Encore un personnage pour qui l'affection de Paul est un éloge ; car l'affection de Paul , toute en Dieu, suppose des vertus sans nombre. S'il est glorieux d'être aimé d'un roi, quel titre que d'être aimé de Paul ! Assurément ce n'est pas sans avoir prouvé une grande vertu, qu'Amplias s'est concilié un tel attachement. L'apôtre n'hésite pas non-seulement à priver de son amour, mais à frapper d'anathème ceux dont la vie est mauvaise; c'est ainsi qu'il s'écrie : « Si quelqu'un n'aime point Notre-Seigneur Jésus-Christ, qu'il soit anathème » (I Cor. XVI, 12); et encore : « Si quelqu'un vous annonce un évangile différent de celui que vous avez reçu , qu'il soit anathème ». (Gal. I, 8.) — « Saluez Urbain, qui a travaillé avec moi , en Jésus-Christ (9) ». Cet éloge est plus éloquent que l'éloge qui précède, le dernier, en effet, comprend l'autre. « Et mon cher Stachys », encore la même couronne. « Saluez Apelle, éprouvé en Jésus-Christ (10) ». Eloge que rien n'égale ; voilà un homme irréprochable, ne laissant aucune prise à la réprimande, en ce qui concerne le service de Dieu. « Eprouvé en Jésus-Christ », c'est tout dire, c'est toute la vertu, en résumé. Et pourquoi l'apôtre ne dit-il nulle part, mon (424) seigneur un tel, mon maître?

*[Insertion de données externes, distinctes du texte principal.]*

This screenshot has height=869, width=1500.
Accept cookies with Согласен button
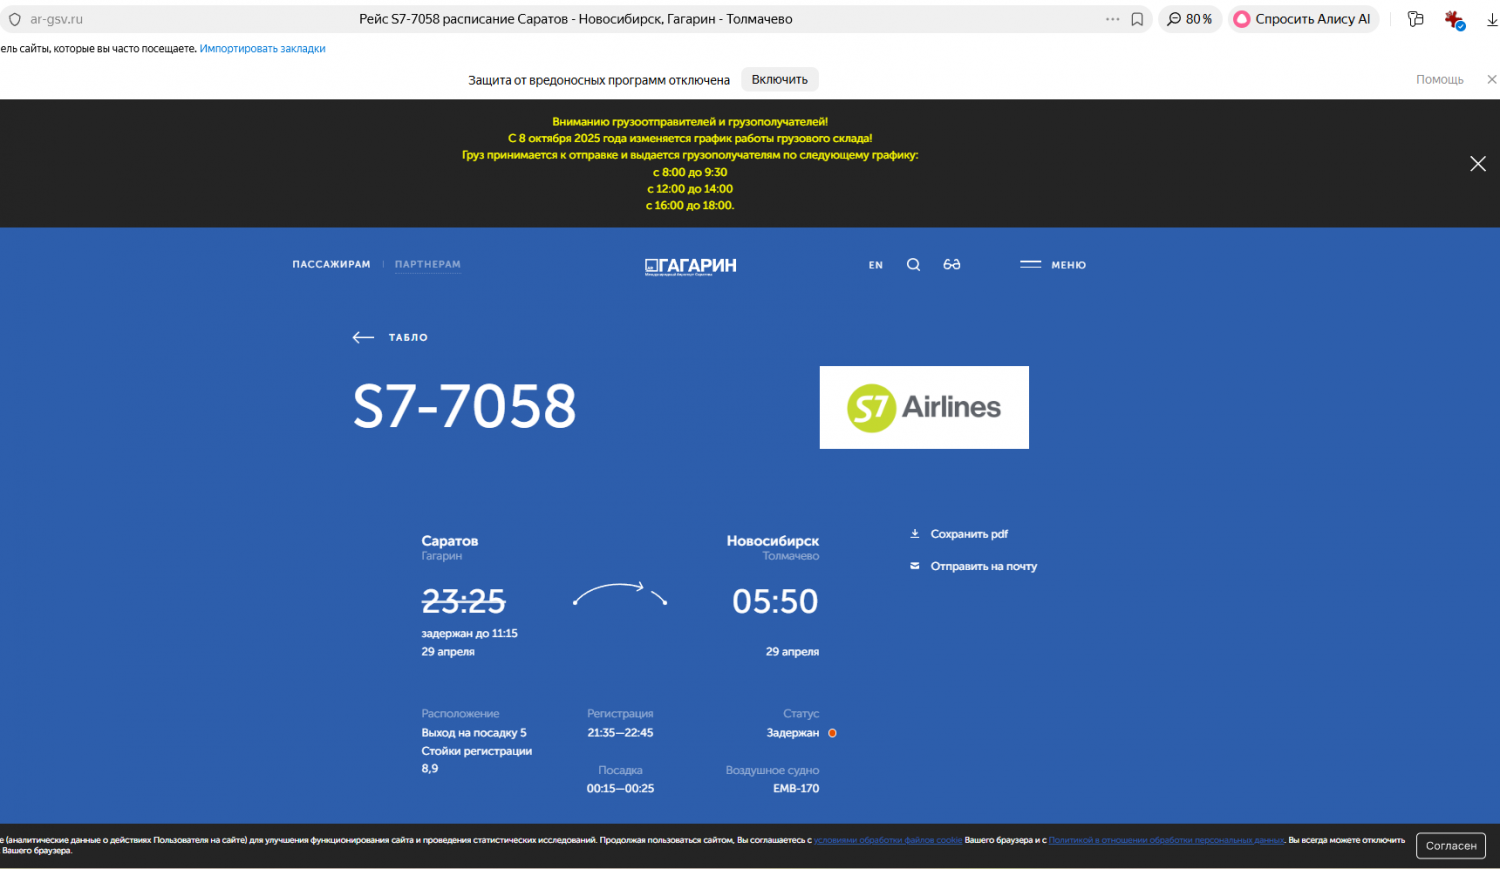(1450, 846)
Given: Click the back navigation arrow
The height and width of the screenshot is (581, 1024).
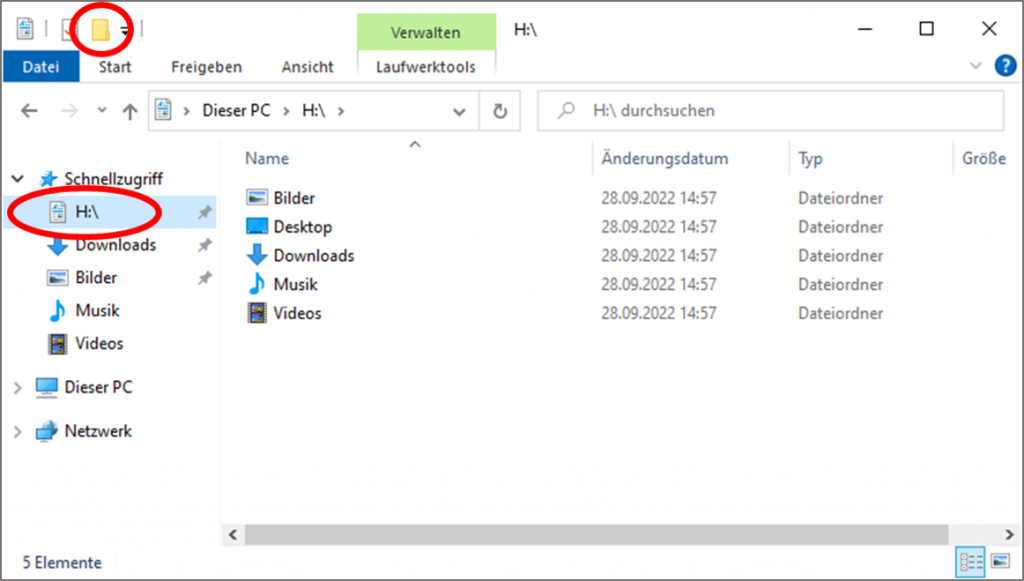Looking at the screenshot, I should point(29,112).
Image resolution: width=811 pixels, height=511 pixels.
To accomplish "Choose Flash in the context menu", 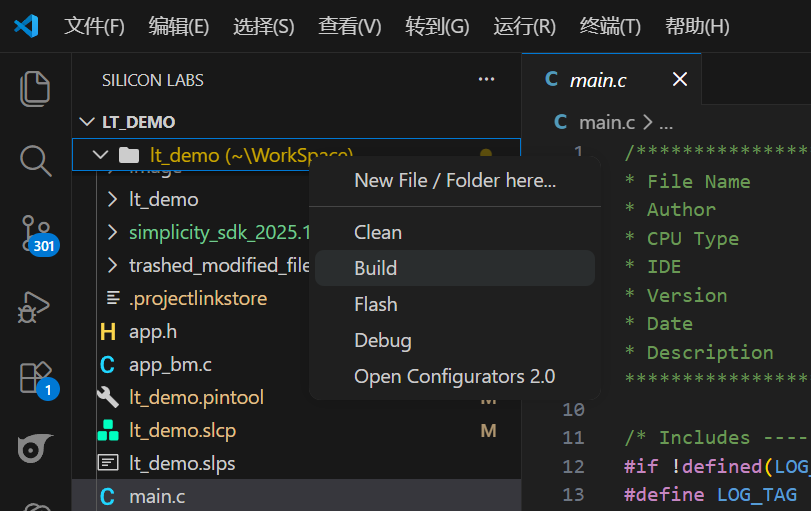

C'est que les éloges qu'il donne sont bien autrement expressifs; ces termes qu'il n'emploie pas, n'expriment que la considération; les paroles de l'apôtre rendent témoignage de la vertu. Et, dans ces pensées, Paul ne prodigue pas indifféremment ses marques d'honneur, il a soin de mêler un grand nombre de personnes , d'un rang inférieur, aux personnages élevés et puissants. En les nommant, en les saluant tous ensemble, et cela dans la même épître, il les associe tous également à l'honneur qu'il leur fait; d'on autre côté en décernant à chacun les éloges qu'il mérite spécialement, il nous montre la vertu propre de chacun d'eux ; de cette manière il n'excite pas l'envie qui résulterait de l'honneur fait aux uns, refusé aux autres, et en même temps il n'autorise pas le relâchement des moeurs, et il évite la confusion qui s'ensuivrait, s'il eût décerné à tous des éloges qui ne seraient pas tous mérités.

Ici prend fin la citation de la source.